The data will include actionable data from outside the building itself, including electricity, utility and commodity prices. Then by understanding and organising this information, the system will enable organisations to take a fresh look at their current practices, generate business change and create efficiencies. 

Of course, none of this would be feasible without the IoT’s accommodation of automation. Tools that visualise and report utility bills, monitor assets, detect and diagnose system faults through benchmarking and analysis and enable fixes and optimisation are nothing new.

However, most solutions have tended to demand a considerable amount of human involvement, reducing speed and overall effectiveness. 

The benefit of an IoT network where devices communicate with each other without the need for human intervention is that adjustments can be made on-the-fly and instantaneously, provided that the right software is in place.

By taking advantage of the IoT to better manage the day-to-day running of a building or facility means that an organisation can reallocate its human capital to tasks where creativity and decision making are more important.


Waste not, want not

How then does this benefit an enterprise in practice? There are significant opportunities for greater efficiency and sustainability in an IoT-optimised environment. For example, consider an office that is minimally-staffed due to employees suddenly going out to lunch. 

An occupancy sensor, integrated through the IoT to the building management system (BMS), will detect a reduction in the office’s CO2 levels and set off an immediate chain of actions.  It will communicate this data to the BMS, which will then switch off heating, ventilation and lighting systems and place the environment into a deep setback, low-power mode until the employees return. 
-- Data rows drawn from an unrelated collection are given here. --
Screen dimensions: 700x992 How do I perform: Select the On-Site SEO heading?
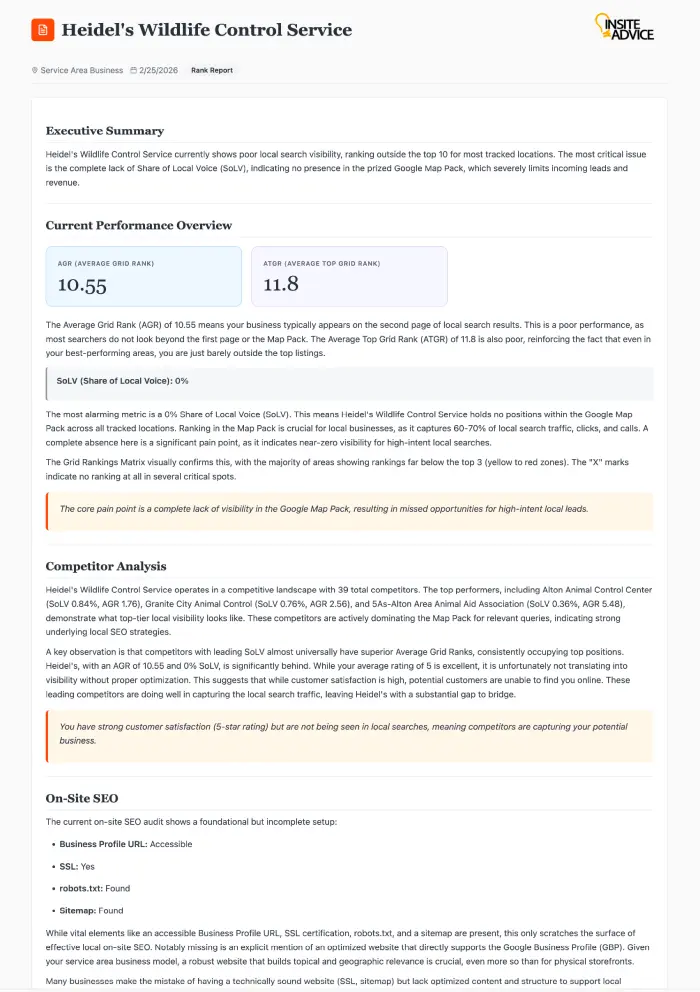tap(82, 799)
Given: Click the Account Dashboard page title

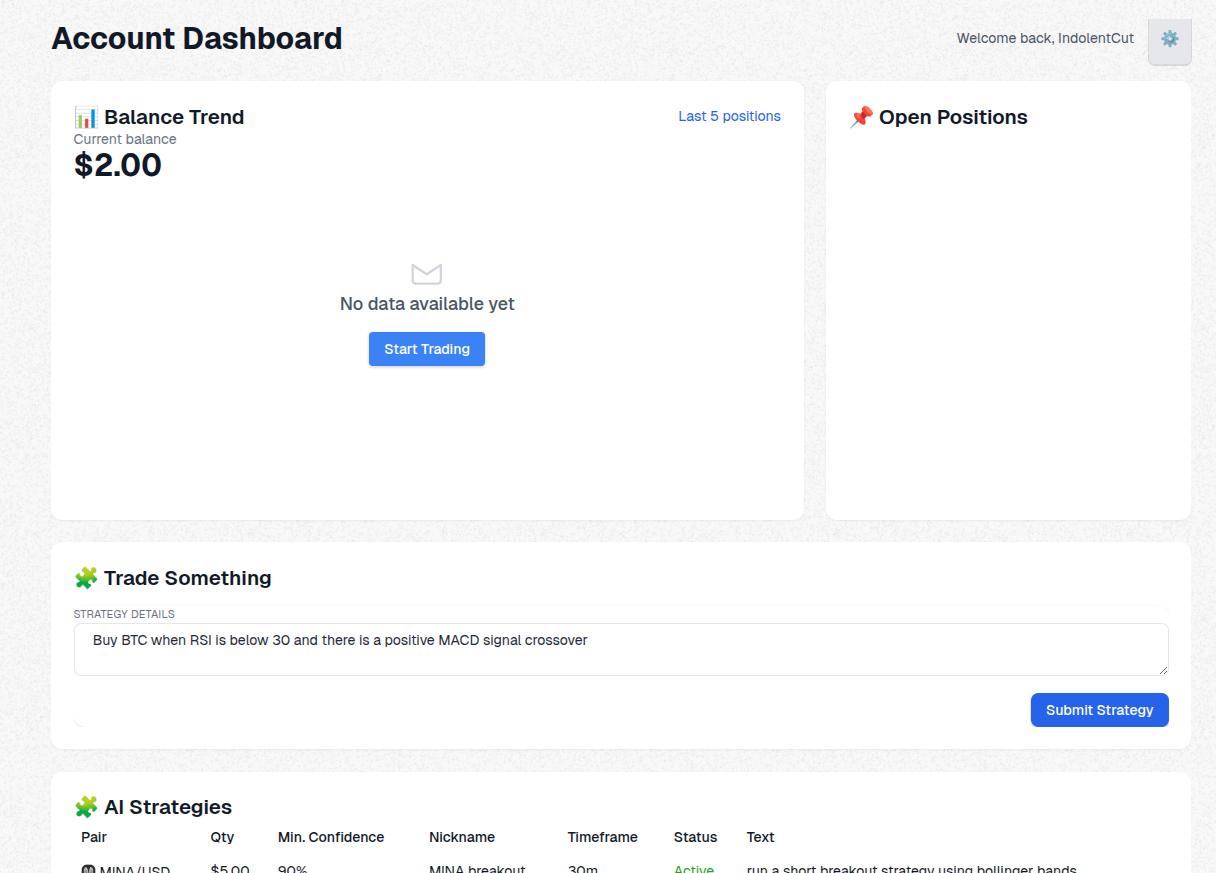Looking at the screenshot, I should pyautogui.click(x=196, y=38).
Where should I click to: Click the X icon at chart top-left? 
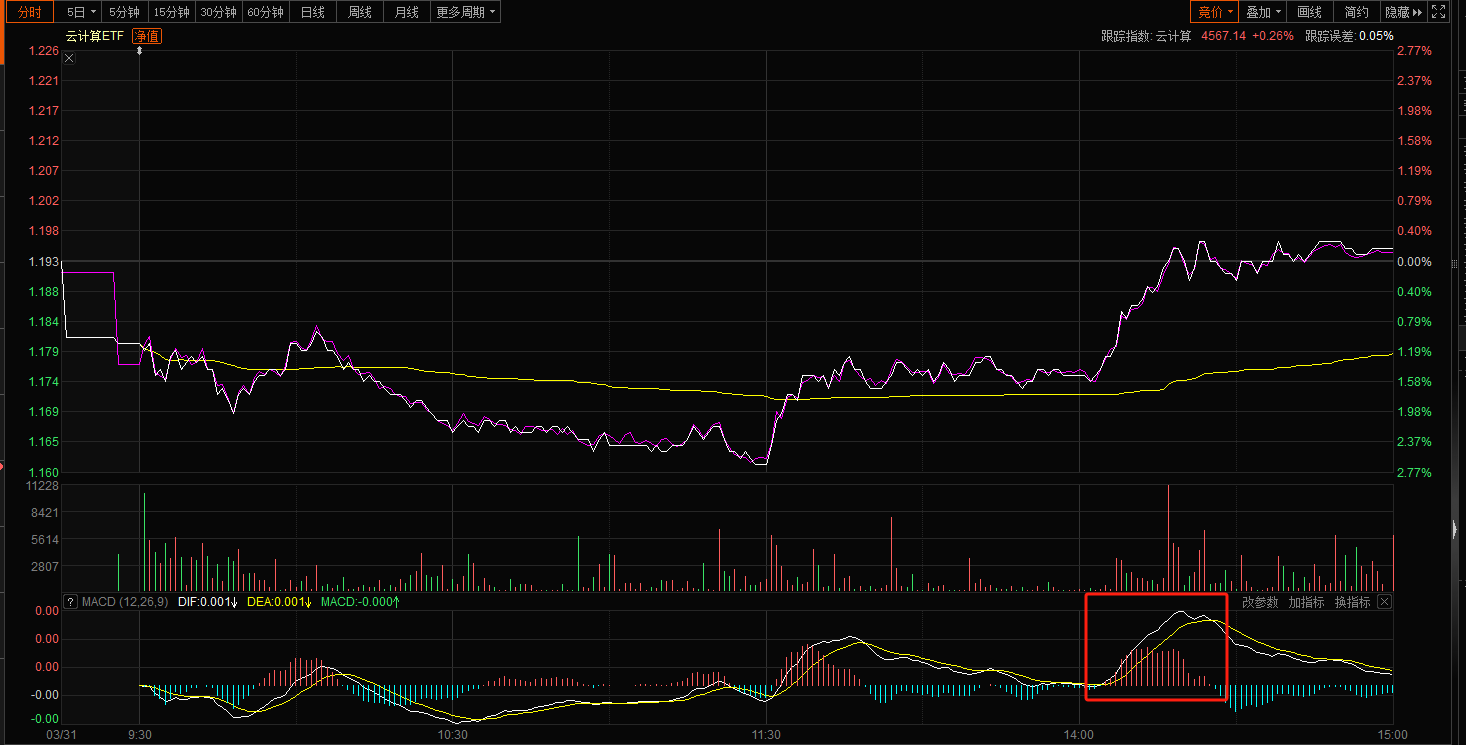[x=69, y=58]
Where this kind of system is absent, energy is wasted, emissions produced and money lost. Though relatively minor in isolation, the cost of, for example, leaving the air conditioning running on a cool day builds rapidly over time.

Indeed, the energy efficiency potential of buildings stands at 82%.In the long term, the presence of a smart system saves energy and reduces waste, amounting to a substantial cost-saving.


Eagle-eyed efficiency

Smart buildings can also be a driver of superior maintenance. Proactive and predictive asset maintenance practices rely on the monitoring capabilities of an IoT-connected system. Taking care of equipment is cheaper and more effective when a building’s devices are able to communicate with each other. 

It is more difficult for failures and malfunctions to go unnoticed and unrepaired when a BMS can detect a fault and automatically schedule maintenance, all without human input. This cuts down on the number of equipment failures and instances of costly and unexpected repair work, helping to ensure that maintenance is scheduled for a time that is least disruptive and expensive to the business.

As the effects of climate change worsen and sustainability rises on the international agenda, our current cities are too large, too polluting and too inefficient to ignore. As they continue to grow, urban areas consume more than two-thirds of the world’s energy and generate 70% of its emissions.

If we are serious about tackling this, then we need to start at the bottom. More sustainable buildings that use less energy are our only recourse. 

Yet sustainability does not have to be painful. The economic benefits of IoT adoption in factories, retail settings, work sites, offices and homes could total as much as $6.3 trillion by 2025. 

Connected, intelligent equipment and systems have proven their ability to provide greater insight into performance and deliver a considerable, measurable return on investment. By forming the foundation of tomorrow’s smart cities, they also have the potential to reduce energy waste and consumption on an impressive scale.  

Smart buildings are a smart decision, for people and the planet.